◆ **Source extract**:
Sometimes we decide to use a custom solution to store certain data in arrays. In this case, I will use a simple implementation of the surveys:

SELECT id, question, type FROM surveys;

 id |                  question                 |      type
----+-------------------------------------------+-----------------
 4  | Esto consentiens adversario tuo cito dum? | multiple_choice

As we can see, this is a multiple choice survey, the options table looks like:

SELECT id, survey_id, content FROM survey_options;

 id | survey_id |                 content
----+-----------+-----------------------------------------
 11 |         4 | Solvere legem aut prophetas non veni.
 12 |         4 | Et alteram et ei, qui vult.
 13 |         4 | Enim decet nos implere omnem justitiam.
 14 |         4 | Enim erat super petram. And that

The responses sent by the user are stored in the survey_responses table, which looks like:

SELECT id, user_id, survey_options_ids FROM survey_responses;

 id | user_id | survey_options_ids
----+---------+--------------------
 66 |       1 | {11,13}
 72 |      16 | {11,12,13}
 78 |      17 | {11,12}
 84 |      27 | {11,14}

Goal: We have to count how many times each answer has been chosen

We will use the UNNEST function which expands an array to a set of rows


SELECT id, user_id, UNNEST(survey_options_ids) AS survey_option_id
FROM survey_responses;


 id | user_id | survey_option_id
----+---------+------------------
 66 |       1 |               11
 66 |       1 |               13
 72 |      16 |               11
 72 |      16 |               12
 72 |      16 |               13
 78 |      17 |               11
 78 |      17 |               12
 84 |      27 |               11
 84 |      27 |               14

Let's add grouping by the response


SELECT COUNT(1) AS count, UNNEST(survey_options_ids) AS response
FROM survey_responses
GROUP BY response
ORDER BY count DESC;


 count | response
-------+----------
     4 |       11
     2 |       13
     2 |       12
     1 |       14

The result is ready, we can add another join with survey_options to get the answer's content.


SELECT responses.count, survey_options.content
FROM (
  SELECT COUNT(1) AS count, UNNEST(survey_options_ids) AS option_id
  FROM survey_responses
  GROUP BY option_id
) AS responses
LEFT JOIN survey_options ON responses.option_id = survey_options.id
ORDER BY COUNT DESC;


 count |                 content
-------+-----------------------------------------
     4 | Solvere legem aut prophetas non veni.
     2 | Enim decet nos implere omnem justitiam.
     2 | Et alteram et ei, qui vult.
     1 | Enim erat super petram. And that.

The report is ready!

 

Consider now the following table containing users with basic information such as first name, last name, and age.

(Stored data entries)
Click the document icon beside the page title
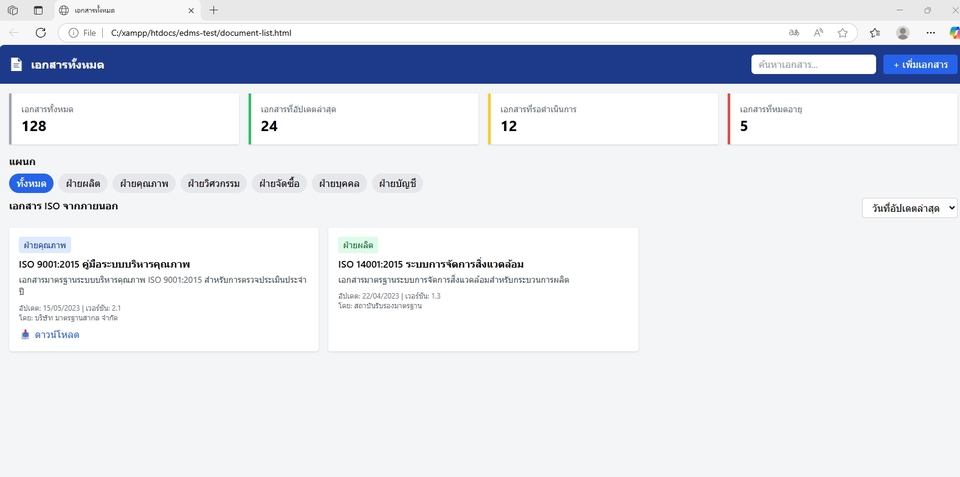 click(x=16, y=65)
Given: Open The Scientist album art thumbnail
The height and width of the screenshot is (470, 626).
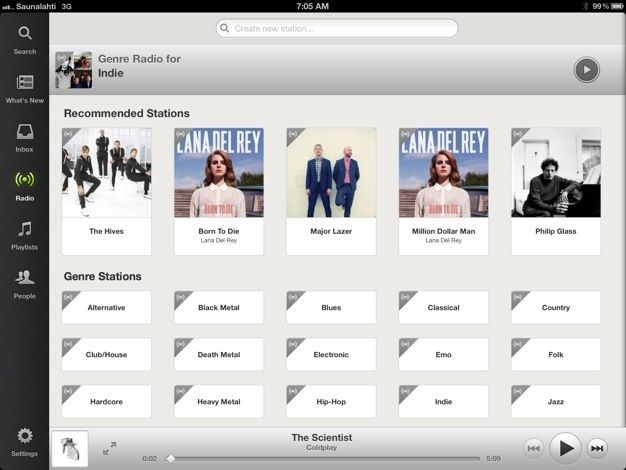Looking at the screenshot, I should click(70, 448).
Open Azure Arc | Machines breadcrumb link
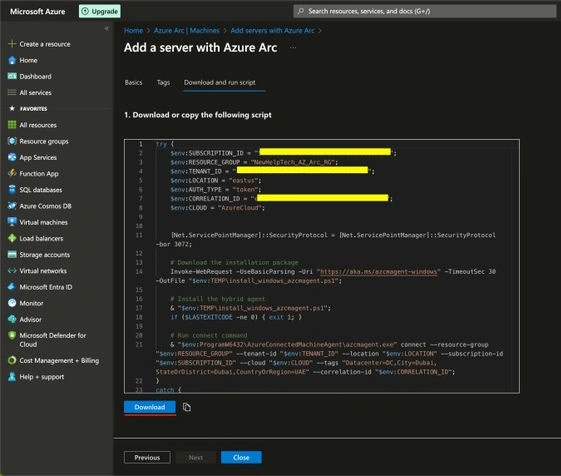 187,31
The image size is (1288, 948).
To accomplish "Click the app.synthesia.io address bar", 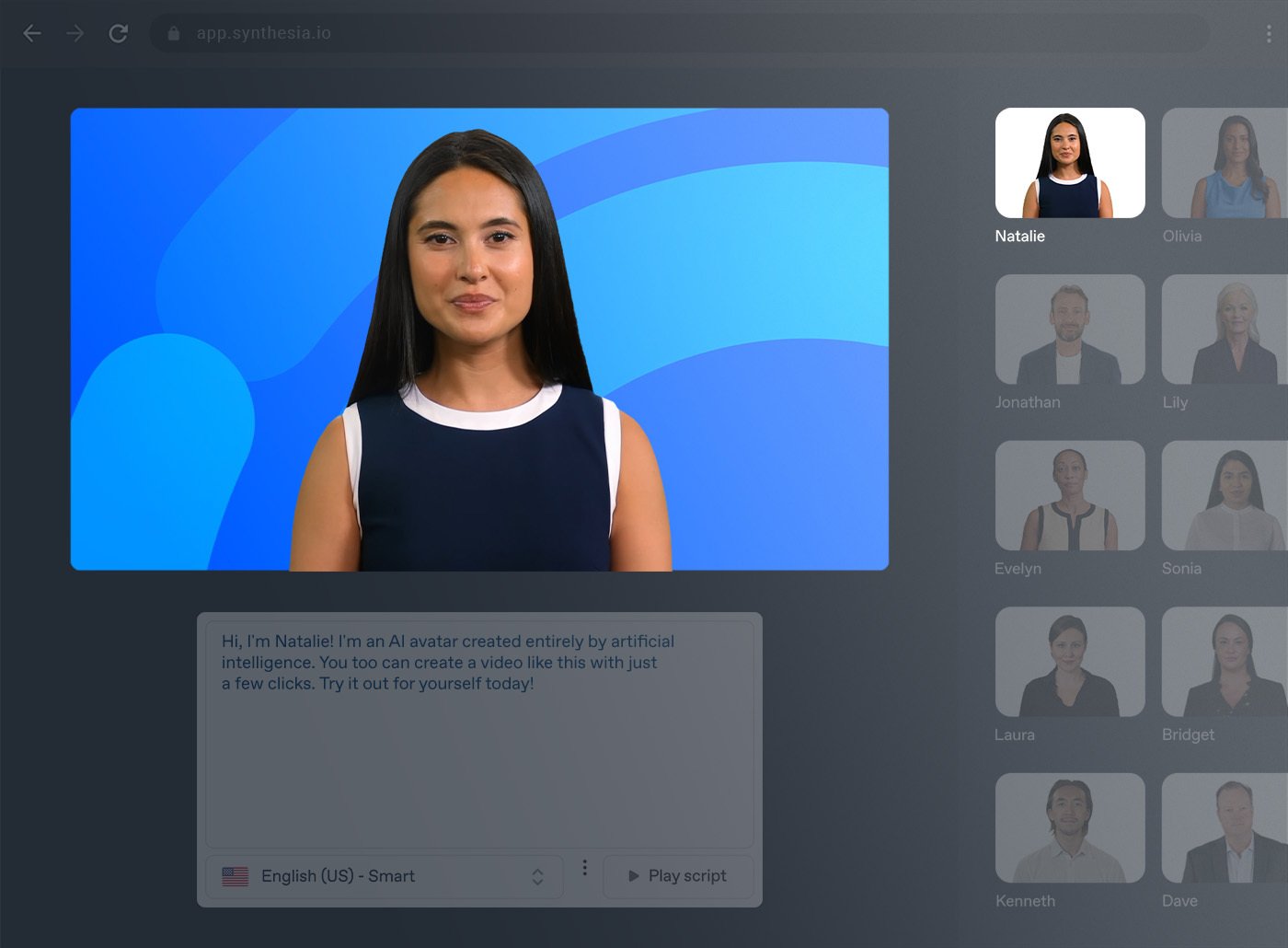I will click(644, 34).
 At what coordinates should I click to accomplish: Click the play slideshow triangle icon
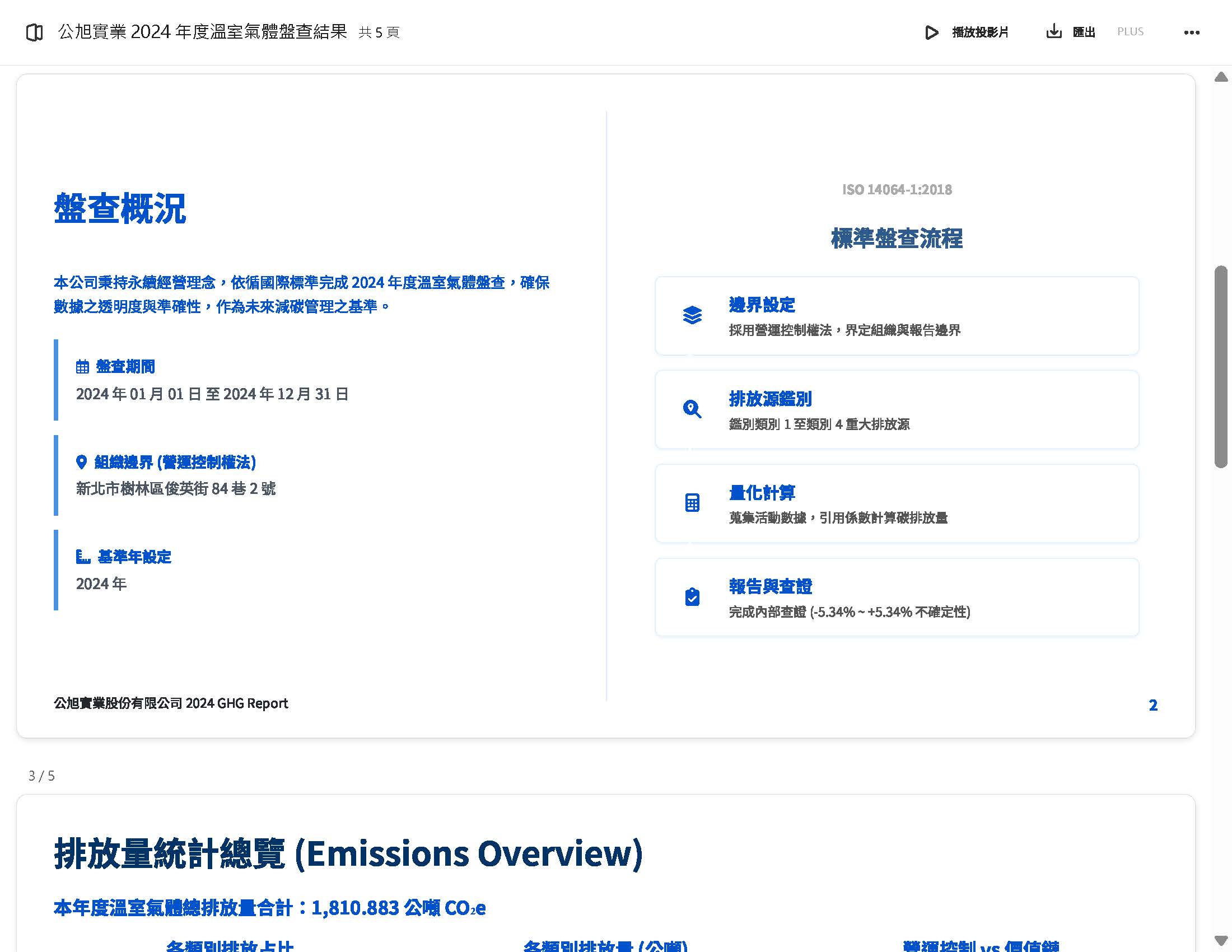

◆ **Problem set**:
• 1. Decide whether each statement (a), (b), (c) agrees with the survey-array tutorial. For each one, answer yes or no and quote the exact words of the tutorial that settle it.
(a) The UNNEST function turns an array into a set of rows.
(b) The answers sent by users are kept in the survey_options table.
(c) The survey in the example is a single-choice survey.
• 2. Pick up the survey-array tutorial where it stops and continue it.
The records are not needed for any of this work.

◆ **Set of answers**:
• 1.
(a) Yes: "We will use the UNNEST function which expands an array to a set of rows"
(b) No: "The responses sent by the user are stored in the survey_responses table"
(c) No: "this is a multiple choice survey"

• 2.
SELECT id, first_name, last_name, age FROM users;


 id | first_name  | last_name  | age
----+-------------+------------+-----
  9 | Sebastian   | Kihn       |  16
  8 | Colby       | Ankunding  |  19
 11 | Saul        | Frami      |  15
 13 | Emmy        | Haley      |  42
  3 | Houston     | Hilll      |  64
  6 | Ramona      | Feeney     |  57
  4 | Bee         | Haley      |  51
 ...

 

Goal: We have to count how many users are in specific age ranges, e.g., under 25, between 25 and 50, and over 50.

This is not a problem if we use a separate query for each case, but if we want to do it with a single query? We can use the expression in the aggregate function. We check the condition, then cast it on int, true gives us the value 1, false 0. All you need to do is use SUM function on these values.


SELECT SUM((age < 25)::int) AS below_25,
       SUM((age >= 25 AND age < 50)::int) AS between_25_and_50,
       SUM((age >= 50)::int) AS above_50,
       COUNT(1) AS total_count
FROM users;


 below_25 | between_25_and_50 | above_50 | total_count
----------+-------------------+----------+-------------
        9 |                 4 |       12 |          25

It is done!

 

In the next example, we'll use a similar table with users, this time they have a certain number of points, it is kind of ranking.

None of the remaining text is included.